[Entries from a data source]
▼
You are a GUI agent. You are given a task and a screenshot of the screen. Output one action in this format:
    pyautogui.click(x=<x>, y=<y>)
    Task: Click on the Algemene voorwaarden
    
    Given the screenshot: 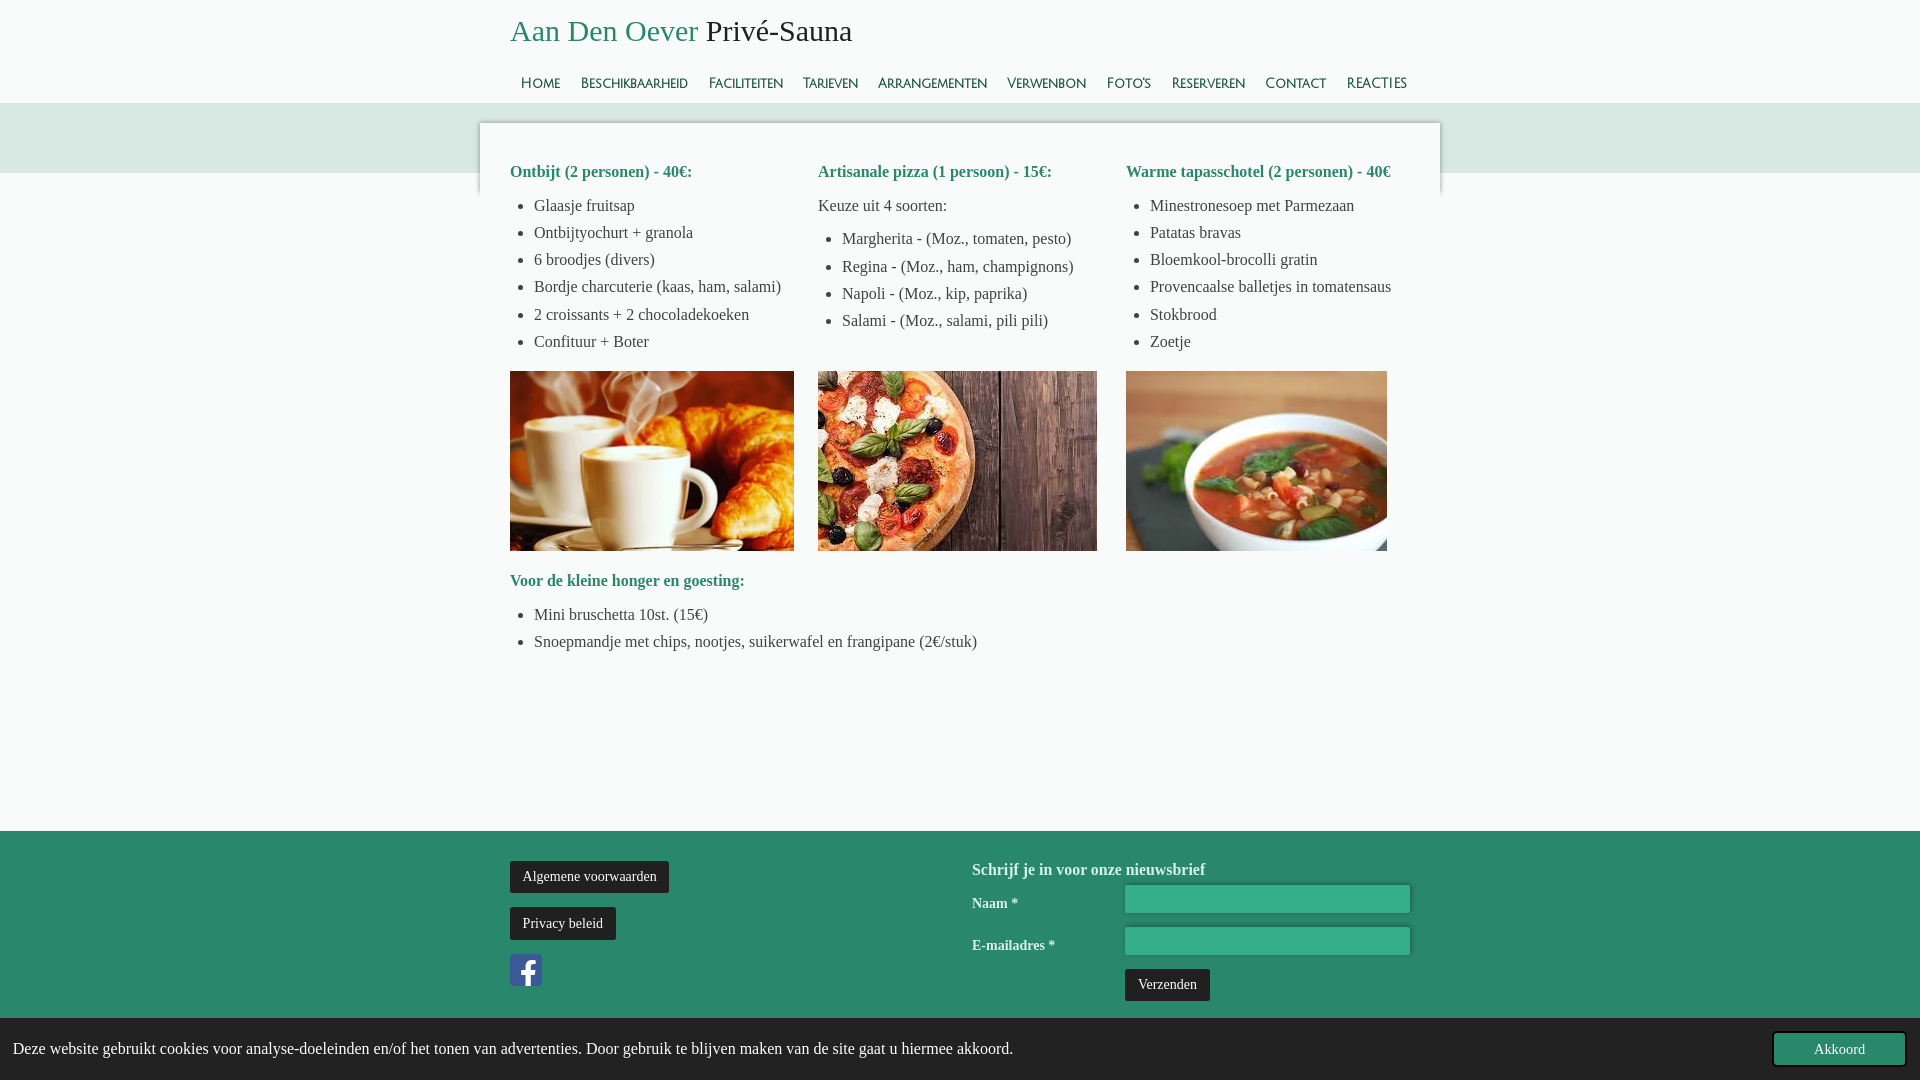 What is the action you would take?
    pyautogui.click(x=590, y=877)
    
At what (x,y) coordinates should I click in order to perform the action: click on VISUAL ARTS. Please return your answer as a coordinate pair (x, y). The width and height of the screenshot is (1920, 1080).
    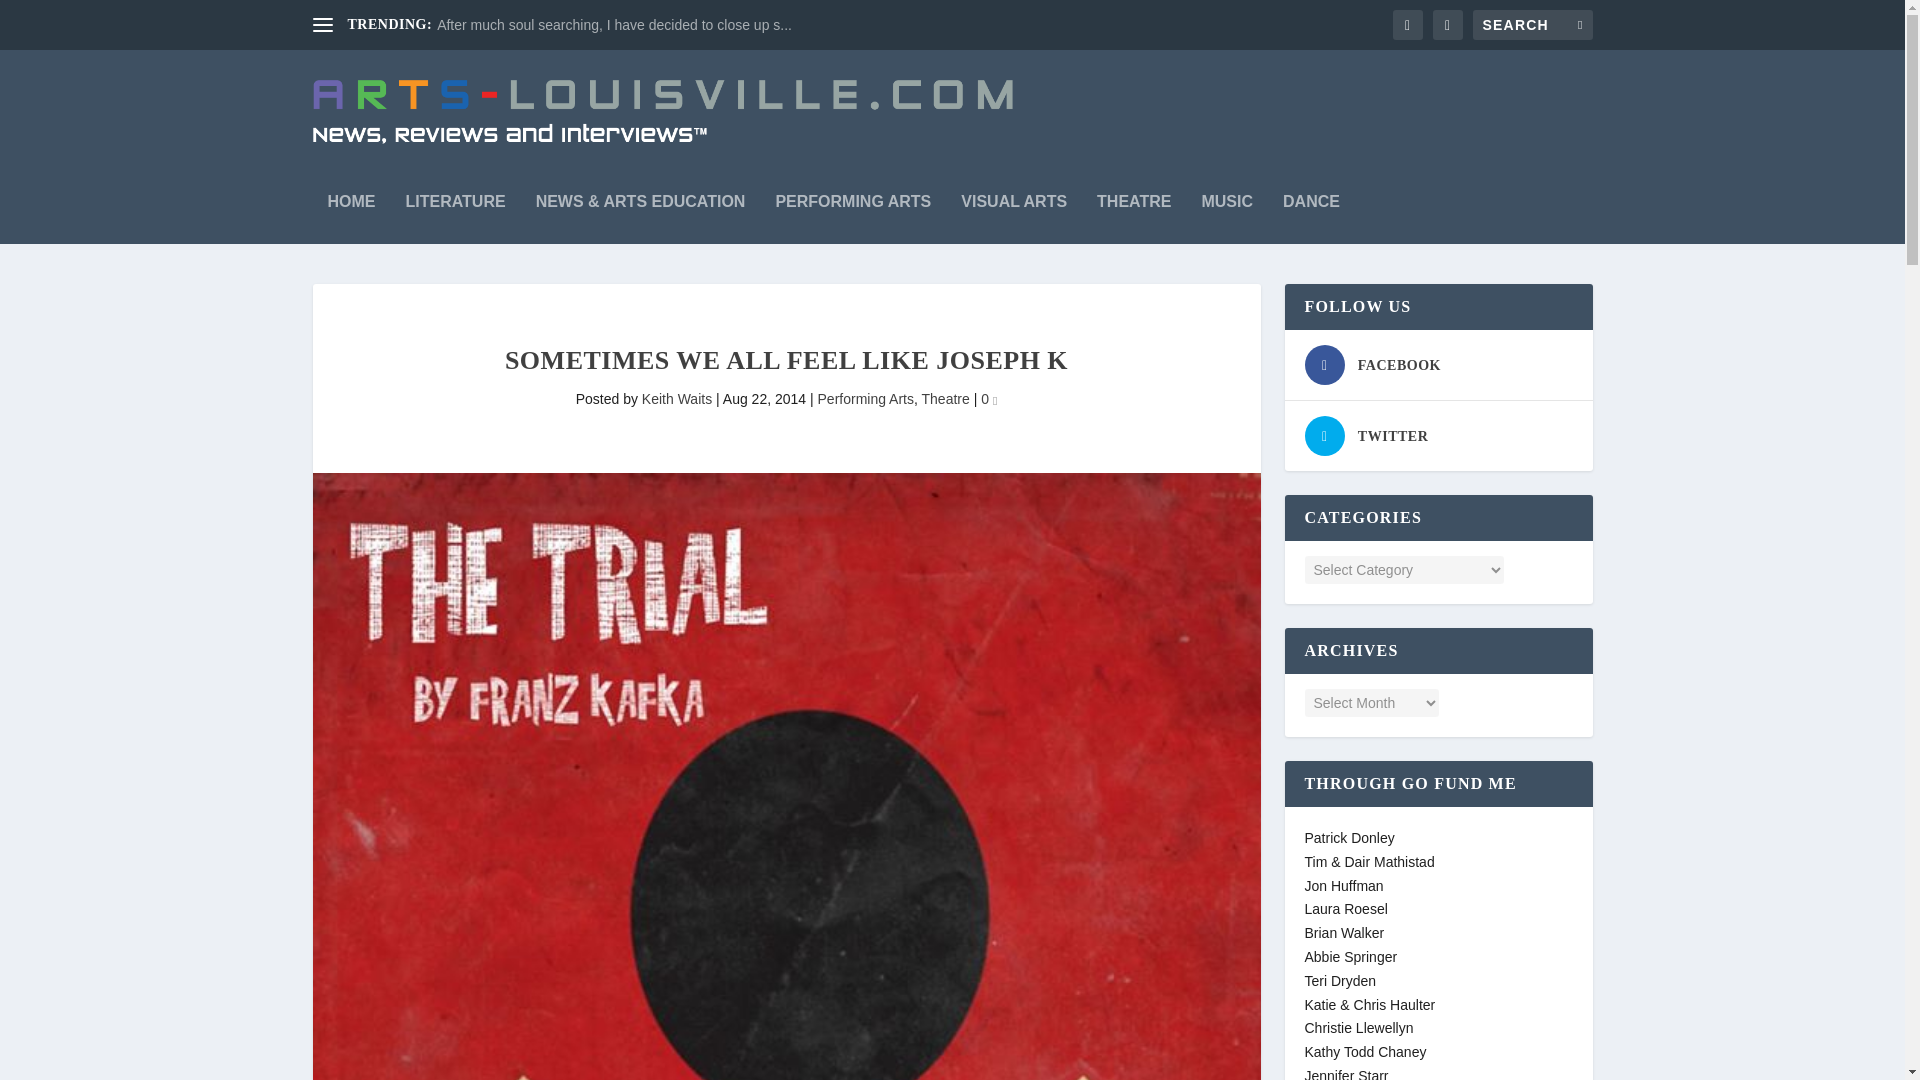
    Looking at the image, I should click on (1014, 208).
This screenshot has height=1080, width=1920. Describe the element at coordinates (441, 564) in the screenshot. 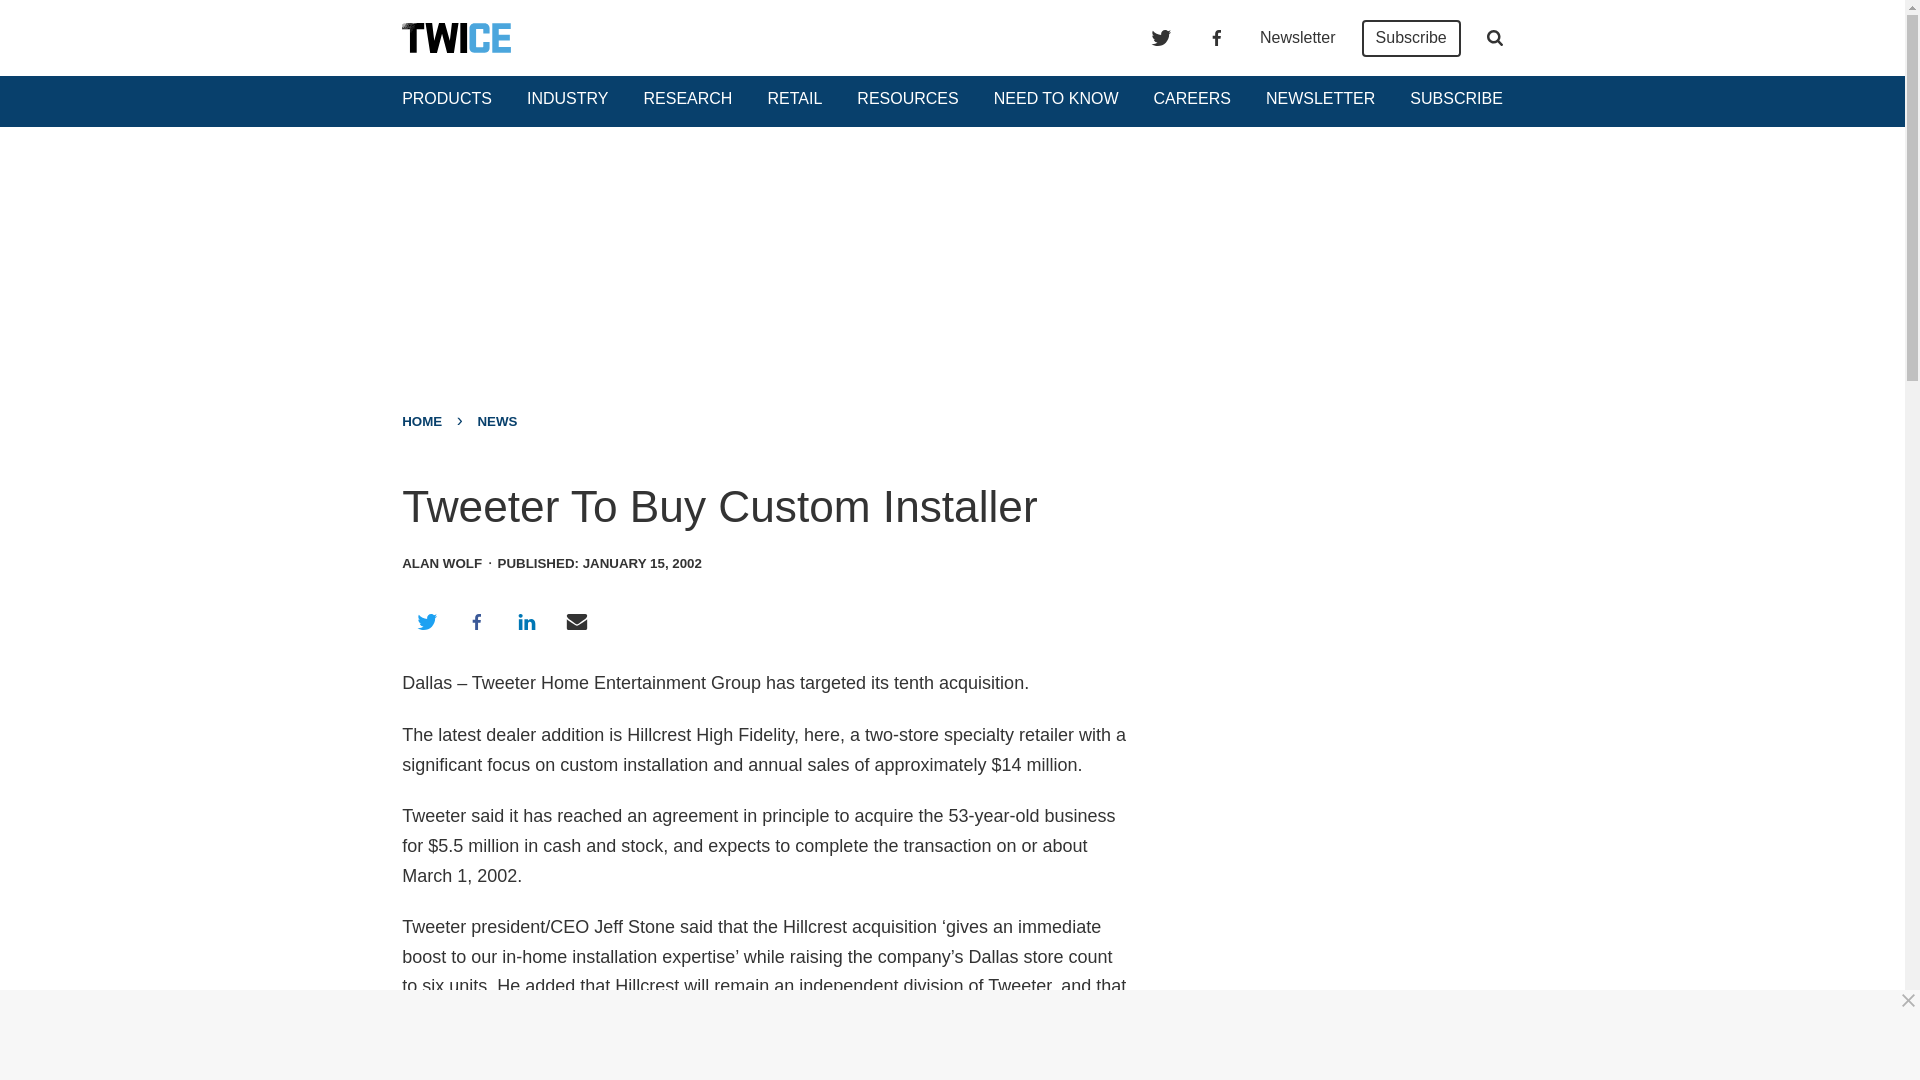

I see `Posts by Alan Wolf` at that location.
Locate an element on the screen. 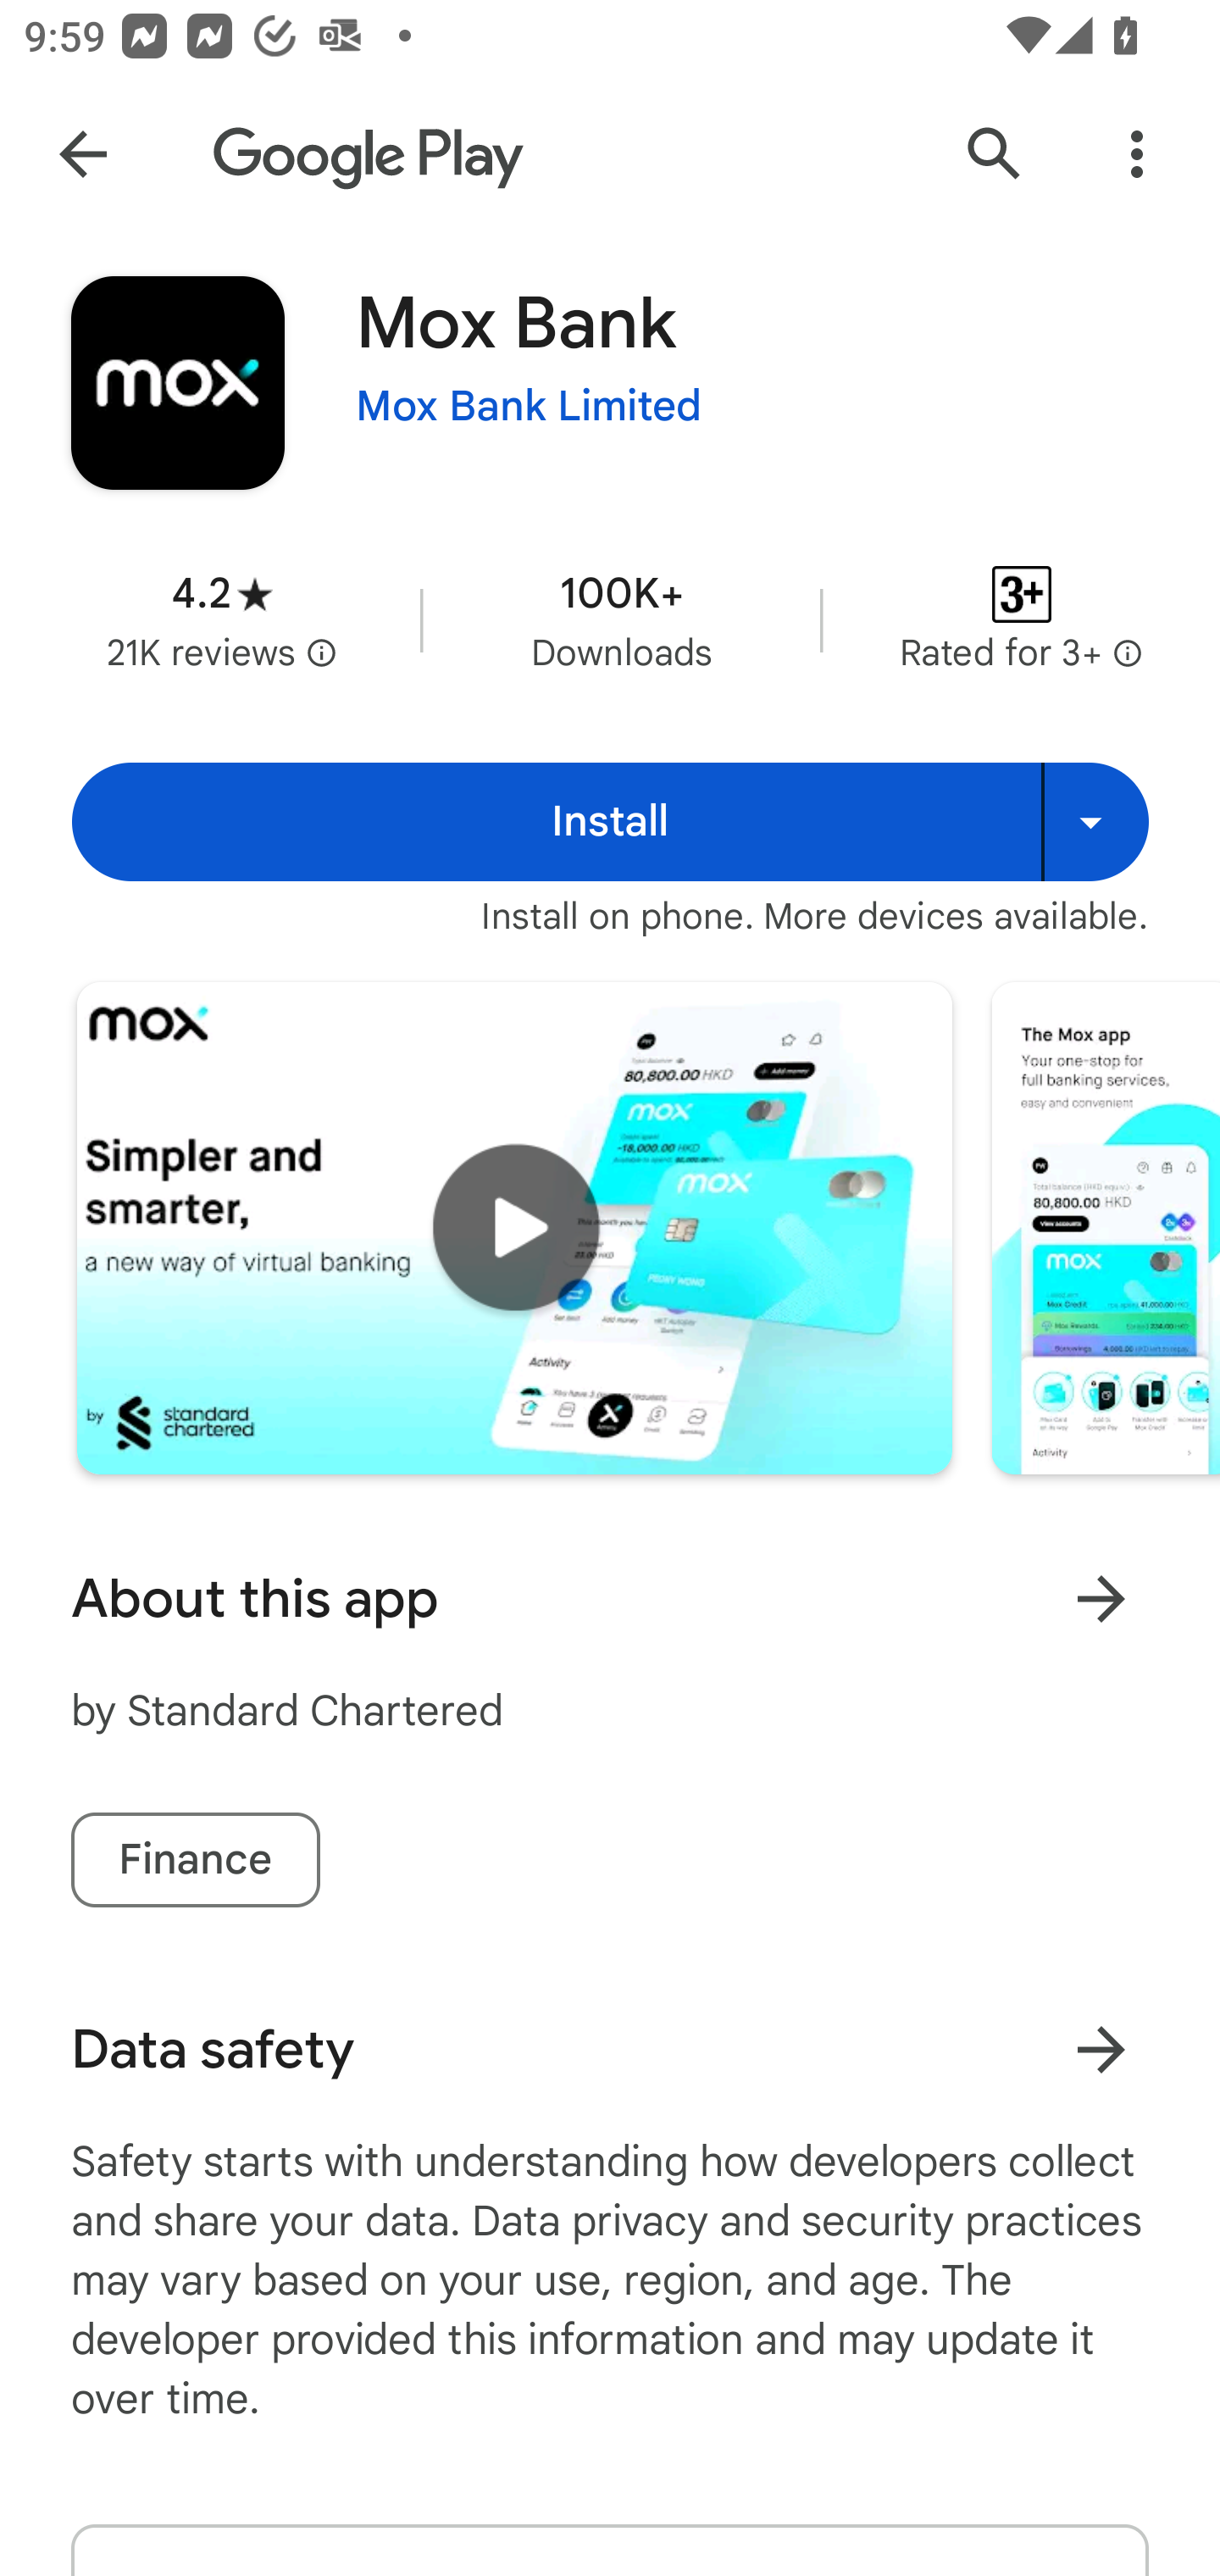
▲
• Exercise details: Rewrite the stretch from the line containing "This screenshot has" through the end of the entries, changing "screenshot" to "screen capture" and keeping everything else the same. Leave the pictures out.

• Response below:
This screen capture has height=1080, width=1920. Describe the element at coordinates (441, 564) in the screen capture. 

I see `Posts by Alan Wolf` at that location.
Locate an element on the screen. 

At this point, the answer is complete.